··· Texte d'étude

PL : La maîtrise des paramètres de confidentialité dépend de l’âge et de l’ancienneté sur le réseau. Néanmoins, les usages se sont sédentarisés. Au début des années 2010, la peur des parents que leurs enfants soient approchés par des prédateurs sexuels sur internet était très forte. Aujourd’hui, les jeunes ont acquis une certaine sagesse dans leurs usages et savent très rapidement quels en sont les dangers – notamment car cela a été une grande cause nationale, soutenue par des campagnes publicitaires importantes. Les parents comme les enfants sont donc de plus en plus prudents. Par ailleurs, il suffit de le constater : la plupart des adolescents savent filtrer ce qu’ils montrent ou non à leurs parents sur Facebook… ce qui prouve qu’ils maîtrisent très bien les paramètres de confidentialité !

CG : Pour autant, cette maîtrise technique fait-elle des adolescents des digital natives ?

······
··· Données sources

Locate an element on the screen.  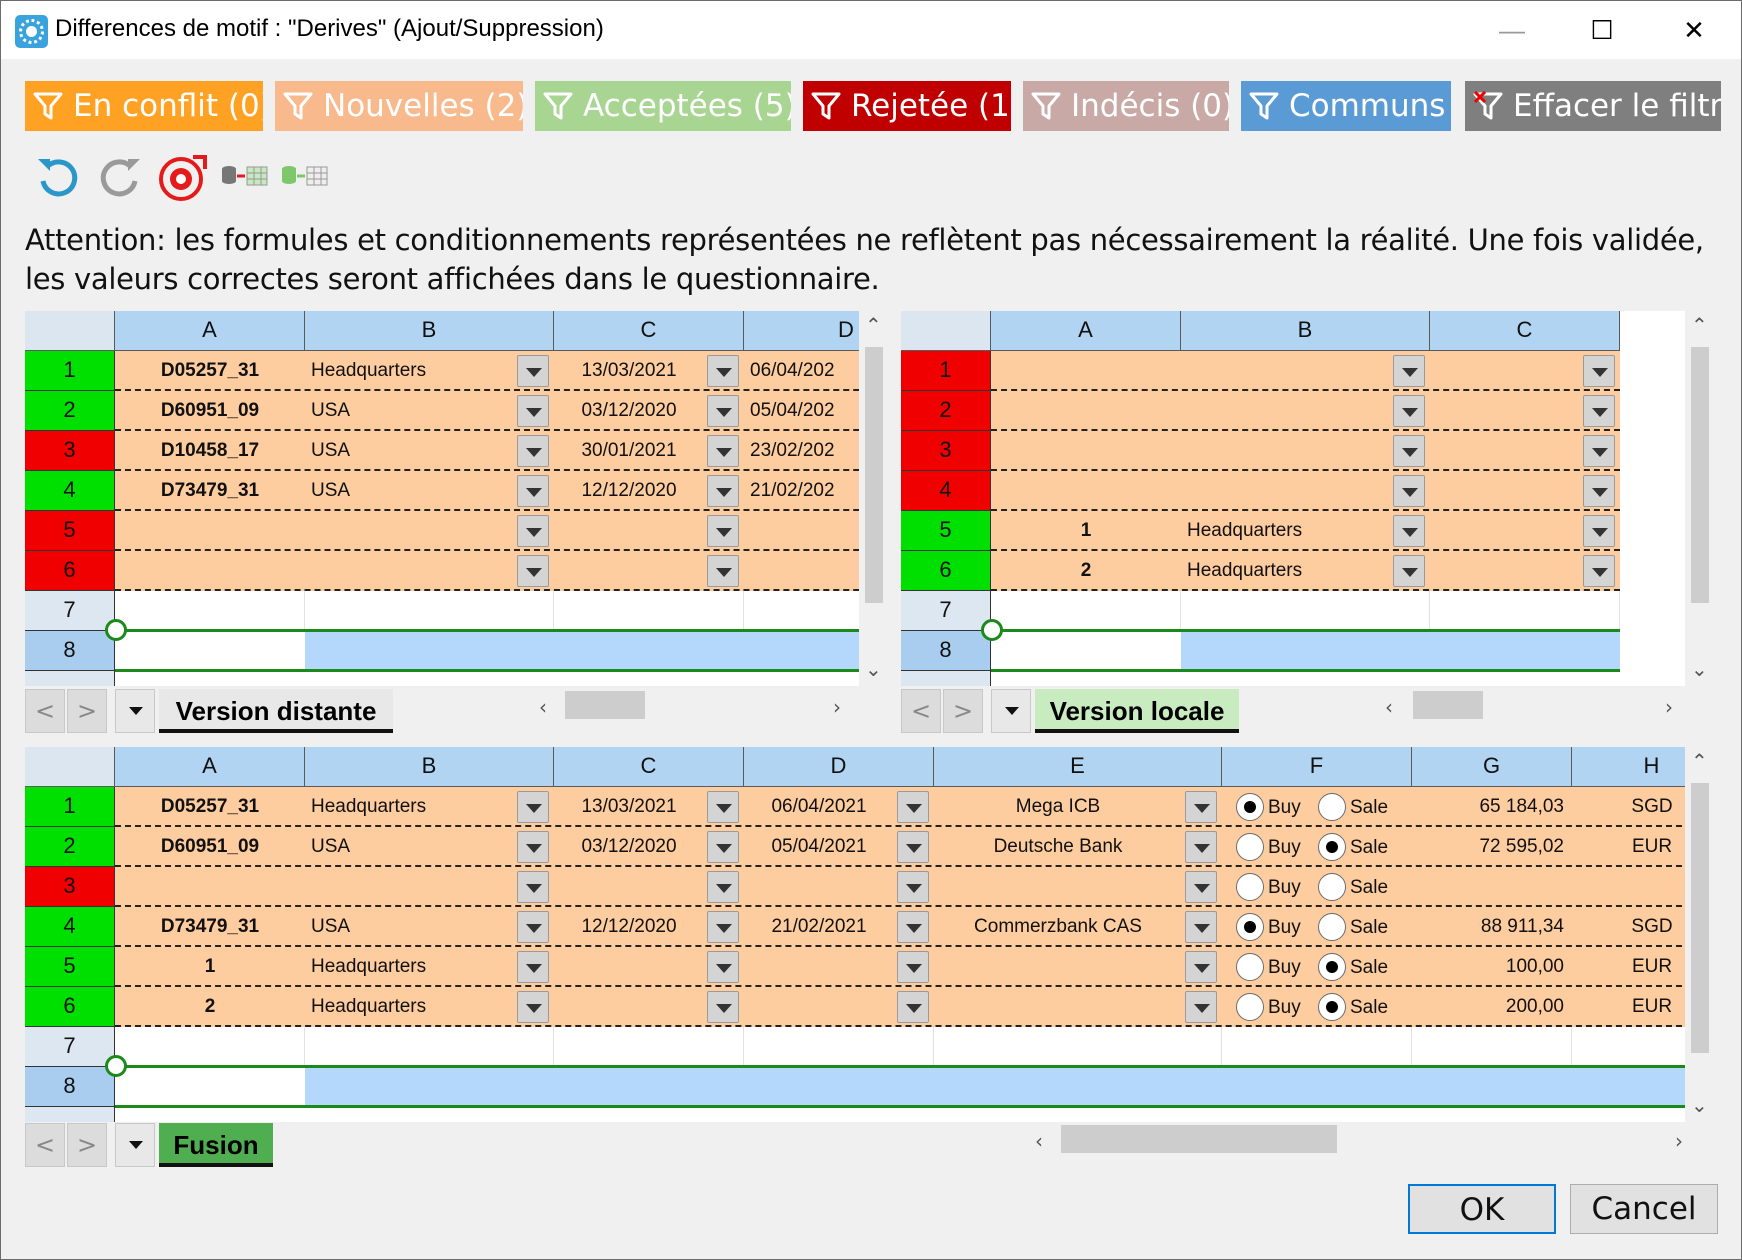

······

** Consignes **
A: Dans le texte sur la confidentialité en ligne, reprenez le passage qui commence par « PL : La maîtrise » et se termine par « de confidentialité ! », en substituant « familles » à « parents ».
B: Prolongez le texte sur les adolescents et la confidentialité en ligne à partir de sa dernière phrase.

** Réponses **
A:
PL : La maîtrise des paramètres de confidentialité dépend de l’âge et de l’ancienneté sur le réseau. Néanmoins, les usages se sont sédentarisés. Au début des années 2010, la peur des familles que leurs enfants soient approchés par des prédateurs sexuels sur internet était très forte. Aujourd’hui, les jeunes ont acquis une certaine sagesse dans leurs usages et savent très rapidement quels en sont les dangers – notamment car cela a été une grande cause nationale, soutenue par des campagnes publicitaires importantes. Les familles comme les enfants sont donc de plus en plus prudents. Par ailleurs, il suffit de le constater : la plupart des adolescents savent filtrer ce qu’ils montrent ou non à leurs familles sur Facebook… ce qui prouve qu’ils maîtrisent très bien les paramètres de confidentialité !

B:
PL : Je considère que les digital natives sont un mythe dès lors qu’on parle de pratiques scolaires et pédagogiques. Imaginer, comme Michel Serres1M. Serres, Petite Poucette, Le Pommier, 2012., que fournir une tablette à un jeune lui donnera envie de se cultiver toute la journée, grâce à son appétence naturelle pour la culture, me paraît irréaliste. Donnez des tablettes à des préadolescents : ils vont regarder et commenter des vidéos sur YouTube, mais ils n’iront certainement pas d’eux-mêmes visiter la dernière exposition virtuelle du Louvre…
Les adolescents maîtrisent la technique : ils savent manipuler par mimétisme, par imprégnation et par apprentissage entre pairs. Ce ne sont ni leurs parents, ni leurs enseignants, ni leurs bibliothécaires qui leur ont appris quoi que ce soit. Mais nous ne sommes pas inutiles, au contraire ! Notre rôle est simplement ailleurs. Il nous faut leur enseigner la dialectique numérique, soit l’art de penser à l’ère des réseaux numériques (je développe ce concept dans Génération 3.0). Nous devons leur apprendre à faire une recherche documentaire intelligente, à ne pas copier-coller Wikipédia bêtement, à hiérarchiser les sources, problématiser les sujets et vérifier les données. C’est un sacré challenge pédagogique, culturel et même citoyen, pour les parents. Alors que l’élection présidentielle approche, il faut repenser la « société numérique », et faire des TIC des ponts entre les générations, plutôt que des portes qui enferment chaque communauté derrière sa clôture.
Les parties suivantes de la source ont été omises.